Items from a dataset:
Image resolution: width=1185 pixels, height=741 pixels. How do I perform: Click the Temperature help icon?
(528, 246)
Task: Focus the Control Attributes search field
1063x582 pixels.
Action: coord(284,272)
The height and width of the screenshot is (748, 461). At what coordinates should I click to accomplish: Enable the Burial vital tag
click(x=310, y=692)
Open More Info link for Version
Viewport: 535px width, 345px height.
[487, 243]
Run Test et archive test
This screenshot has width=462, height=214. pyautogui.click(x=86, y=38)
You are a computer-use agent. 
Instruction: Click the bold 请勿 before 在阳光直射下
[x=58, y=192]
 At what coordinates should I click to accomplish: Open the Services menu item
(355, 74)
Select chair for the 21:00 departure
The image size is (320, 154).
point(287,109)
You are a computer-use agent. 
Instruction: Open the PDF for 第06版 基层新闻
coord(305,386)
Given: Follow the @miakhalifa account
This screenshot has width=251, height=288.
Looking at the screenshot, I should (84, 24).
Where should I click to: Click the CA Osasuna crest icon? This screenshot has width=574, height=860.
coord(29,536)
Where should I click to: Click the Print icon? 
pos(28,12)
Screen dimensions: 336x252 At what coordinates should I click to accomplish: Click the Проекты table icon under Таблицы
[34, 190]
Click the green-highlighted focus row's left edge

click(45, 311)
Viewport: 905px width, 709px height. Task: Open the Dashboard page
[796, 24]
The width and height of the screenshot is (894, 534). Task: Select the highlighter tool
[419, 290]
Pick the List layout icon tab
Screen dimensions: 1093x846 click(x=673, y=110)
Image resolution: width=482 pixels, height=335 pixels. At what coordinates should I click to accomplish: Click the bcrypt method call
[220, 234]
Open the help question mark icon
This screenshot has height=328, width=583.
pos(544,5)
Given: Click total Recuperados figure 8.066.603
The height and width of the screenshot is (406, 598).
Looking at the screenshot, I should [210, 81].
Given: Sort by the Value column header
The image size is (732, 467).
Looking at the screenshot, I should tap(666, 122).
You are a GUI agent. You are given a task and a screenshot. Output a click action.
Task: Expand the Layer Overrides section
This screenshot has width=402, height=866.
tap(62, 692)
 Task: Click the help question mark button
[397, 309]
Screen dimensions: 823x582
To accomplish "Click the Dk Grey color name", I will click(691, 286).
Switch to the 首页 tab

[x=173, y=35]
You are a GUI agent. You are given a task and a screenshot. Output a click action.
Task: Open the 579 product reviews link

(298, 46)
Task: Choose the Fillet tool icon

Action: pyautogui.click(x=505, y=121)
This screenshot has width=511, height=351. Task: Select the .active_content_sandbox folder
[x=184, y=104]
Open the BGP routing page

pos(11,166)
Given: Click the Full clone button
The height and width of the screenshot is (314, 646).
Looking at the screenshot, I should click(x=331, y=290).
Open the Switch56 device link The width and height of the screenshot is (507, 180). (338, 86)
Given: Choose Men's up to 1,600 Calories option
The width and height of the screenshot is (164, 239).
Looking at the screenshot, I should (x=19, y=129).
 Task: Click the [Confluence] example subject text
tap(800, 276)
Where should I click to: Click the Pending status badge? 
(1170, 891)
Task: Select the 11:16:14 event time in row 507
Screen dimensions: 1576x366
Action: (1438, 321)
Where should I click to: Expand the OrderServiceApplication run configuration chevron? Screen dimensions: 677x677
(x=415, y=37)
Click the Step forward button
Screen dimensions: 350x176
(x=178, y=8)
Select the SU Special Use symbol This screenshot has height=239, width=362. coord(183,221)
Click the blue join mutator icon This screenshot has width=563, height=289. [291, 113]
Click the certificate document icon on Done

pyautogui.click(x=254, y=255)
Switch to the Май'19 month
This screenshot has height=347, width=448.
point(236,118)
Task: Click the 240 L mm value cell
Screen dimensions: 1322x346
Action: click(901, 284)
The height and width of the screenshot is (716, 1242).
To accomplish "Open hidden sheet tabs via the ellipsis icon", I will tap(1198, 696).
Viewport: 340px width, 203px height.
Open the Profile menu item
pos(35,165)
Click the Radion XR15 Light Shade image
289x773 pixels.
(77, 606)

▶ Task brief: Your task is to reproduce the records in full, without any alteration.

▶ Response area:
Image resolution: width=1185 pixels, height=741 pixels. How do I perform: Click the Temperature help icon?
(528, 246)
Task: Focus the Control Attributes search field
1063x582 pixels.
Action: coord(284,272)
The height and width of the screenshot is (748, 461). At what coordinates should I click to accomplish: Enable the Burial vital tag
click(x=310, y=692)
Open More Info link for Version
Viewport: 535px width, 345px height.
[487, 243]
Run Test et archive test
This screenshot has width=462, height=214. pyautogui.click(x=86, y=38)
You are a computer-use agent. 
Instruction: Click the bold 请勿 before 在阳光直射下
[x=58, y=192]
 At what coordinates should I click to accomplish: Open the Services menu item
(355, 74)
Select chair for the 21:00 departure
The image size is (320, 154).
point(287,109)
You are a computer-use agent. 
Instruction: Open the PDF for 第06版 基层新闻
coord(305,386)
Given: Follow the @miakhalifa account
This screenshot has width=251, height=288.
Looking at the screenshot, I should (84, 24).
Where should I click to: Click the CA Osasuna crest icon? This screenshot has width=574, height=860.
coord(29,536)
Where should I click to: Click the Print icon? 
pos(28,12)
Screen dimensions: 336x252 At what coordinates should I click to accomplish: Click the Проекты table icon under Таблицы
[34, 190]
Click the green-highlighted focus row's left edge

click(45, 311)
Viewport: 905px width, 709px height. Task: Open the Dashboard page
[796, 24]
The width and height of the screenshot is (894, 534). Task: Select the highlighter tool
[419, 290]
Pick the List layout icon tab
Screen dimensions: 1093x846 click(x=673, y=110)
Image resolution: width=482 pixels, height=335 pixels. At what coordinates should I click to accomplish: Click the bcrypt method call
[220, 234]
Open the help question mark icon
This screenshot has height=328, width=583.
pos(544,5)
Given: Click total Recuperados figure 8.066.603
The height and width of the screenshot is (406, 598).
Looking at the screenshot, I should [210, 81].
Given: Sort by the Value column header
The image size is (732, 467).
Looking at the screenshot, I should tap(666, 122).
You are a GUI agent. You are given a task and a screenshot. Output a click action.
Task: Expand the Layer Overrides section
This screenshot has width=402, height=866.
tap(62, 692)
 Task: Click the help question mark button
[397, 309]
Screen dimensions: 823x582
To accomplish "Click the Dk Grey color name", I will click(691, 286).
Switch to the 首页 tab

[x=173, y=35]
You are a GUI agent. You are given a task and a screenshot. Output a click action.
Task: Open the 579 product reviews link

(298, 46)
Task: Choose the Fillet tool icon

Action: pyautogui.click(x=505, y=121)
This screenshot has width=511, height=351. Task: Select the .active_content_sandbox folder
[x=184, y=104]
Open the BGP routing page

pos(11,166)
Given: Click the Full clone button
The height and width of the screenshot is (314, 646).
Looking at the screenshot, I should click(x=331, y=290).
Open the Switch56 device link The width and height of the screenshot is (507, 180). (338, 86)
Given: Choose Men's up to 1,600 Calories option
The width and height of the screenshot is (164, 239).
Looking at the screenshot, I should (x=19, y=129).
 Task: Click the [Confluence] example subject text
tap(800, 276)
Where should I click to: Click the Pending status badge? 
(1170, 891)
Task: Select the 11:16:14 event time in row 507
Screen dimensions: 1576x366
Action: (1438, 321)
Where should I click to: Expand the OrderServiceApplication run configuration chevron? Screen dimensions: 677x677
(x=415, y=37)
Click the Step forward button
Screen dimensions: 350x176
(x=178, y=8)
Select the SU Special Use symbol This screenshot has height=239, width=362. coord(183,221)
Click the blue join mutator icon This screenshot has width=563, height=289. [291, 113]
Click the certificate document icon on Done

pyautogui.click(x=254, y=255)
Switch to the Май'19 month
This screenshot has height=347, width=448.
point(236,118)
Task: Click the 240 L mm value cell
Screen dimensions: 1322x346
Action: click(901, 284)
The height and width of the screenshot is (716, 1242).
To accomplish "Open hidden sheet tabs via the ellipsis icon", I will tap(1198, 696).
Viewport: 340px width, 203px height.
Open the Profile menu item
pos(35,165)
Click the Radion XR15 Light Shade image
289x773 pixels.
(77, 606)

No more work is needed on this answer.